== Exercise prompt ==
Lines from the listing below that contain the string "will" are to be reported.
== Segment start ==
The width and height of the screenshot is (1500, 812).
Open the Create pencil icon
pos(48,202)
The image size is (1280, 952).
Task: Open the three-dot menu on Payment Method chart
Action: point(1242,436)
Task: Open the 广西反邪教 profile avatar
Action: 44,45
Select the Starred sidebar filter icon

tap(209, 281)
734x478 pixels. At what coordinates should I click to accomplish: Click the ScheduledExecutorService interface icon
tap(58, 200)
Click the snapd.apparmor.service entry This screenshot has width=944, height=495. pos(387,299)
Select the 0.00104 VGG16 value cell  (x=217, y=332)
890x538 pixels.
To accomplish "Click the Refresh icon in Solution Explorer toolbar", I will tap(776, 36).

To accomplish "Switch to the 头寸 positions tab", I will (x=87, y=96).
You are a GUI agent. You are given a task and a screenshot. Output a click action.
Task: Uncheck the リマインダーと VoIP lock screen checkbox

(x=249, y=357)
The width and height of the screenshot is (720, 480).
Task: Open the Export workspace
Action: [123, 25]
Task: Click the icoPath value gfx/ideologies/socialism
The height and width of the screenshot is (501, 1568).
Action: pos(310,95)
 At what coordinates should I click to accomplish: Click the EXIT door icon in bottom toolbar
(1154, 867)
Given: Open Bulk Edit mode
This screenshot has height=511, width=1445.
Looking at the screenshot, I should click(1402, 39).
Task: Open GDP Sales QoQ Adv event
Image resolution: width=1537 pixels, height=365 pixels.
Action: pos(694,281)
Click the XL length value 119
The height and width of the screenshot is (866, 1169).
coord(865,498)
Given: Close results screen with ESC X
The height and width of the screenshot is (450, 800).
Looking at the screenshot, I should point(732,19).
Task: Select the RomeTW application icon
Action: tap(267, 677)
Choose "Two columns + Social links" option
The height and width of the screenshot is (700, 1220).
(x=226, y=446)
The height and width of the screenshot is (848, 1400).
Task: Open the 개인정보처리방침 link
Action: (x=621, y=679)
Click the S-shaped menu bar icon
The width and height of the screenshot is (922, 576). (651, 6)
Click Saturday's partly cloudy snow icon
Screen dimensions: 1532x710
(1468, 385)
== Segment end ==
== Worked solution ==
To accomplish "Click the Refresh icon in Solution Explorer toolbar", I will tap(776, 36).
To accomplish "Switch to the 头寸 positions tab", I will (x=87, y=96).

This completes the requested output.